この時、ミラノからポデスタ(執政長官)のティエポロが8千の兵を率いてマントヴァ救援に向かいましたが、途中のブレシアまで来たところでマントヴァが陥落し、フリードリヒが迫ってきたため、ミラノに帰るにも後ろから襲われる危険があるためそのままブレシアに留まっていました。

フリードリヒもクレモナに到着しましたが、このままミラノに進むと、ティアポロが率いるミラノ軍に背後を取られることになり、両軍とも動きが取れない状態となってしまいました。

 

 

ロンバルディア同盟、1237年~1238年にかけての様子。

黒線がフリードリヒが率いる皇帝軍の進路。

赤線がミラノ軍の進路。

赤丸で囲った都市が、新たに獲得した街

青丸で囲った都市と、大学のあるボローニャだけがロンバルディア同盟に残りました。

11月初め、このまま睨み合いを続けても、冬が来ると戦闘に不向きな季節になるため、フリードリヒは思い切って攻勢に出ることにしました。

ブレシアの町は、オ―リオ川によって作られた湿地帯の中の丘の上にあります。
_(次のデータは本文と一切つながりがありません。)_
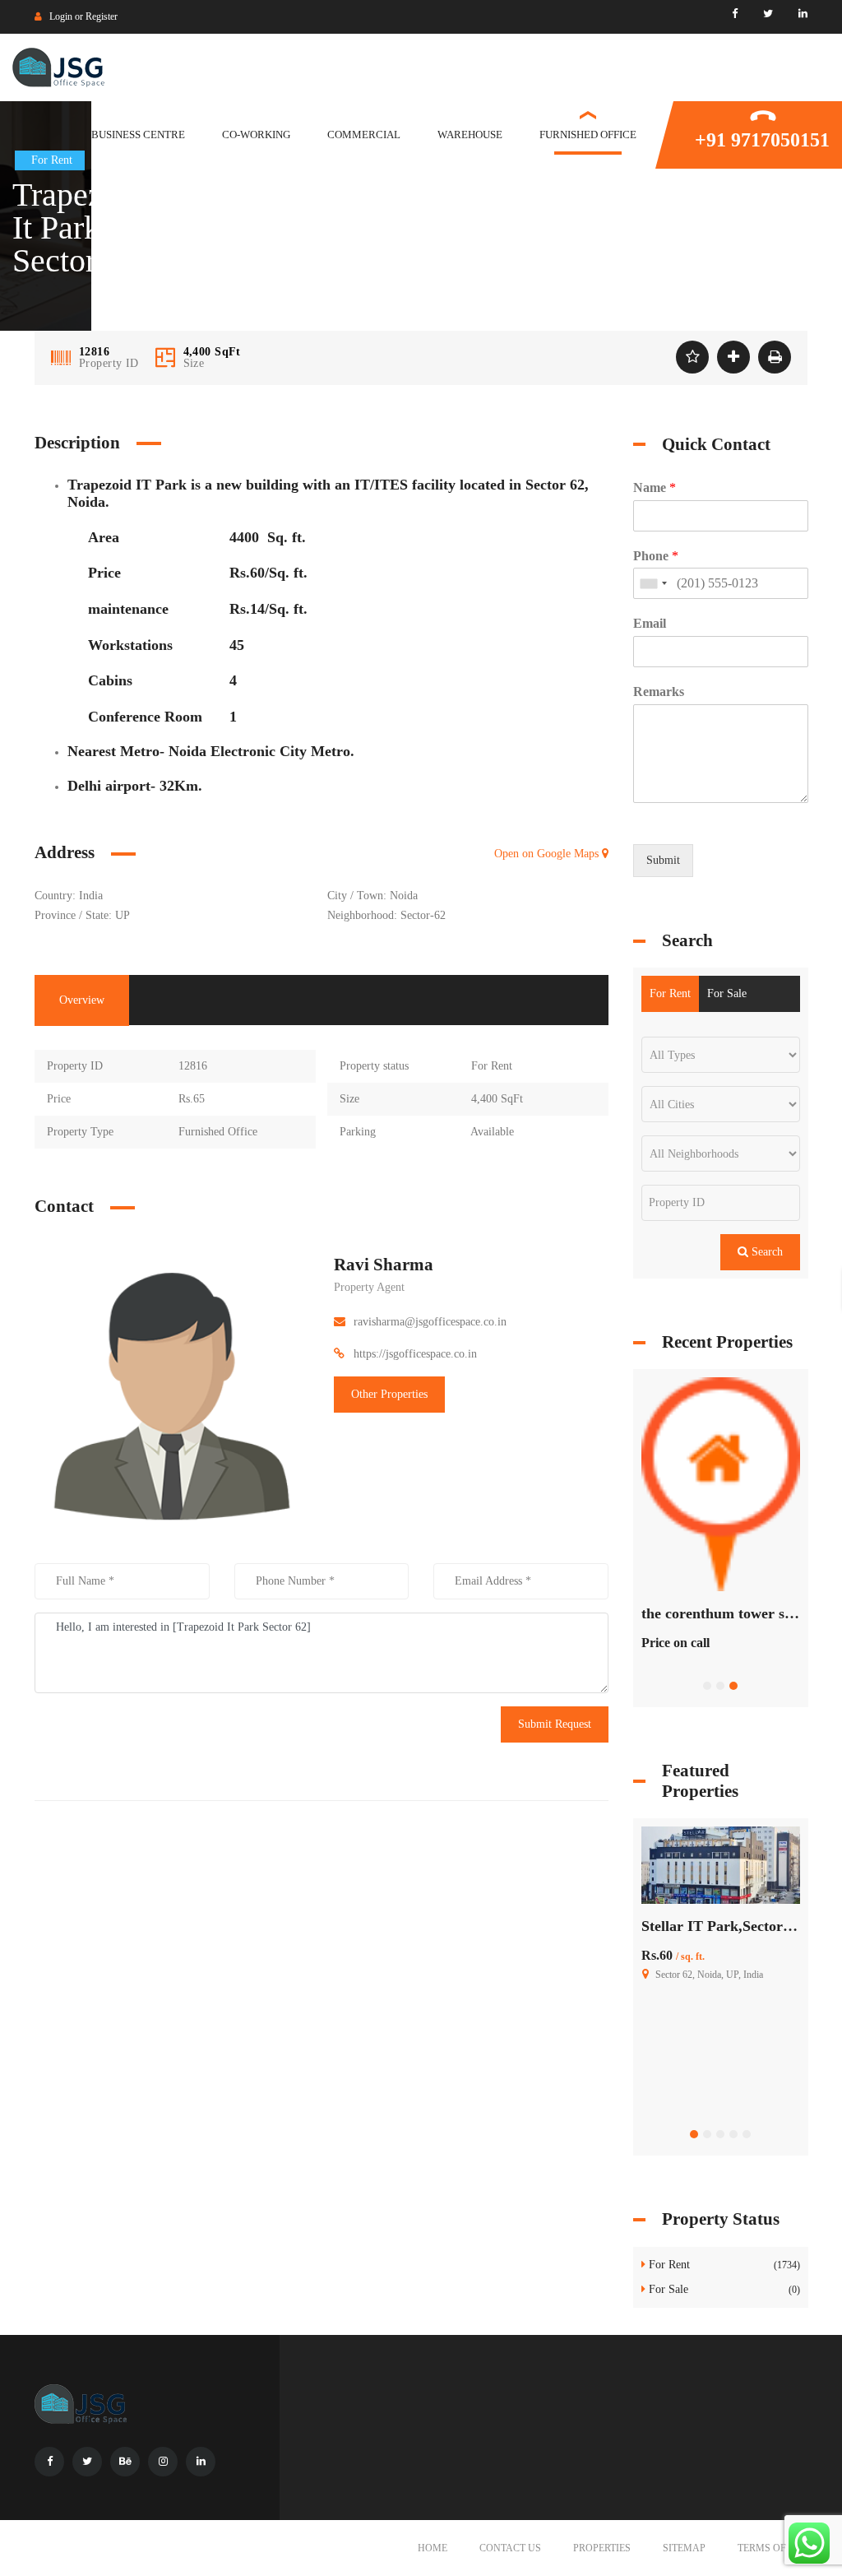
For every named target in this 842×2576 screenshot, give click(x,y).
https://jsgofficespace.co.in (415, 1354)
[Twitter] (768, 13)
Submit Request (554, 1724)
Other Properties (389, 1394)
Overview (81, 1000)
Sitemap (684, 2548)
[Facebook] (735, 13)
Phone (655, 556)
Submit (663, 860)
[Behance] (125, 2461)
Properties (602, 2548)
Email (649, 623)
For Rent (670, 993)
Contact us (510, 2548)
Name (654, 487)
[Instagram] (163, 2461)
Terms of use (772, 2548)
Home (432, 2548)
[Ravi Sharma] (172, 1394)
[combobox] (653, 583)
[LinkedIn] (802, 13)
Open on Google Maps (548, 853)
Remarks (658, 692)
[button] (707, 1685)
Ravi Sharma (383, 1264)
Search (765, 1252)
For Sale (727, 993)
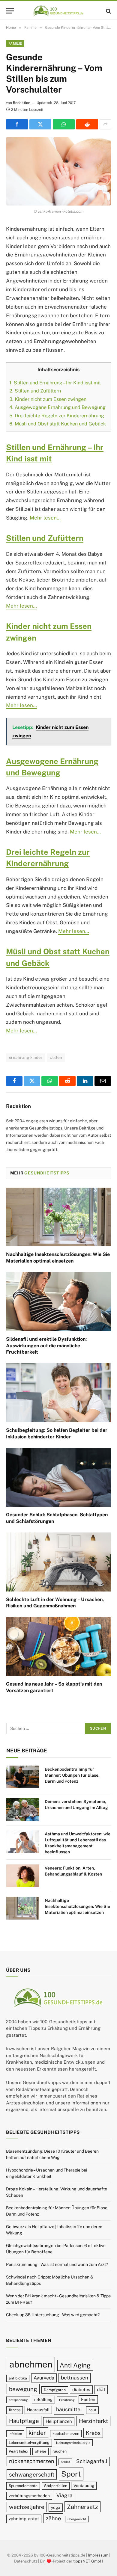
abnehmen (30, 2364)
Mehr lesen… (45, 518)
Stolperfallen (55, 2485)
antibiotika (18, 2378)
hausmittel (69, 2409)
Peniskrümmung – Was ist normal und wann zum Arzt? (57, 2264)
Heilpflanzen (59, 2421)
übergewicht (77, 2519)
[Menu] (10, 11)
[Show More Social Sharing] (105, 124)
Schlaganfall (91, 2461)
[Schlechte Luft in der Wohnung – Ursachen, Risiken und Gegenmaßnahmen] (58, 1561)
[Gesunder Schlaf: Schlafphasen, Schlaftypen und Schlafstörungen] (58, 1477)
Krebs (93, 2432)
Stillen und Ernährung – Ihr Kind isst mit (55, 383)
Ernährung (67, 2400)
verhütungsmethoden (29, 2495)
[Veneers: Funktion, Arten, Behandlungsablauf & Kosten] (22, 1875)
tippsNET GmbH (88, 2561)
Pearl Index (18, 2451)
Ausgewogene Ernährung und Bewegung (57, 407)
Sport (71, 2473)
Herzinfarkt (93, 2421)
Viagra (64, 2495)
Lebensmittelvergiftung (29, 2442)
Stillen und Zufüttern (35, 391)
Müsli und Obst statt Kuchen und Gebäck (57, 424)
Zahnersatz (82, 2506)
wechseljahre (26, 2506)
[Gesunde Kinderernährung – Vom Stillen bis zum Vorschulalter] (58, 171)
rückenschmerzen (31, 2461)
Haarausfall (38, 2409)
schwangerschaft (31, 2474)
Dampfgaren (55, 2390)
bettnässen (74, 2378)
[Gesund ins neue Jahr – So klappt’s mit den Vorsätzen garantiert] (58, 1646)
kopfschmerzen (65, 2433)
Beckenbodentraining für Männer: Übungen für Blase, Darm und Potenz (72, 1775)
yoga (55, 2507)
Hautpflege (24, 2421)
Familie (15, 43)
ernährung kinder (25, 1057)
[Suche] (108, 11)
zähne (53, 2518)
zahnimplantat (24, 2518)
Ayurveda (44, 2378)
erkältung (43, 2399)
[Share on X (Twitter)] (40, 124)
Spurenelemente (23, 2485)
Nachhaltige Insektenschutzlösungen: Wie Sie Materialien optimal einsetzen (77, 1906)
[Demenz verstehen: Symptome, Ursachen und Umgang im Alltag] (22, 1809)
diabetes (81, 2389)
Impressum (98, 2555)
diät (101, 2389)
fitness (14, 2410)
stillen (56, 1057)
先に到着したミラノのティエポロの軍は街に近い高台の上に、陣を敷いていました。

反対にフリードリヒは、湿った湿地帯に軍を置くしかありませんでした。時が経つにつれ、フリードリヒの軍はだんだん弱って来て、士気が落ちてきました。

11月下旬、フリードリヒは全軍にクレモナへ撤退するよう命令を出しました。しかし、これはフリードリヒの仕掛けた罠でした。クレモナへ撤退したと思わせた軍は、途中で反転して、オーリオ川を渡ったところにあるコルテヌォーヴァで、ティエポロの軍を待ち構えていました。
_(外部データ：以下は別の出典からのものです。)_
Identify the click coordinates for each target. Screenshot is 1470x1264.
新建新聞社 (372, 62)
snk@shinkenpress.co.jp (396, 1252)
2015年パリオディレニャーノの歴史的パレード中のカロッチョの複製

出典 Wikipedia

1237年11月27日、フリーどりヒがクレモナに引き返したと信じたティエポロの軍は、野営地を引き払いミラノへ帰り始めました。

フリードリヒはミラノ軍全軍がオーリオ川を渡り切ったところで、総攻撃を命じました。帰り道でもあり、寒い中、川を渡った直後の軍は戦いの準備が出来ていなかっため、3000人の死者と4000千人の捕虜を出し、ミラノ軍は壊滅しました。

死者の半分以上は、逃げようとしてオーリオ川に飛び込んで溺れたものと、市のシンボルのカロッチョを守るための死んだ人たちでした。

カロッチャは、4頭の牛に曳かせた大きな荷車の上に、市のシンボルである旗と祭壇、鐘を乗せ、戦いの最中には司祭が勝利のためのお祈りをあげ、周りには戦意を盛り上げるために数人のラッパ手がラッパを吹き鳴らした居ました。

こんなもの動きが鈍い上に、敵を呼び寄せるだけなので邪魔だと思いますが、市の象徴であるカロッチョを敵に奪われまいとして、多くの人が死んでしまいました。

戦いの後、フリードリヒは奪い取ったカロッチョをローマに運び、戦勝のあかしとして展示しました。

この戦いの後、ミラノ周辺のローディ、ヴェルチェッリ、パヴィアの街が、フリードリヒ側に加わり、18あったロンバルディア同盟の都市は、5都市に減ってしまいます。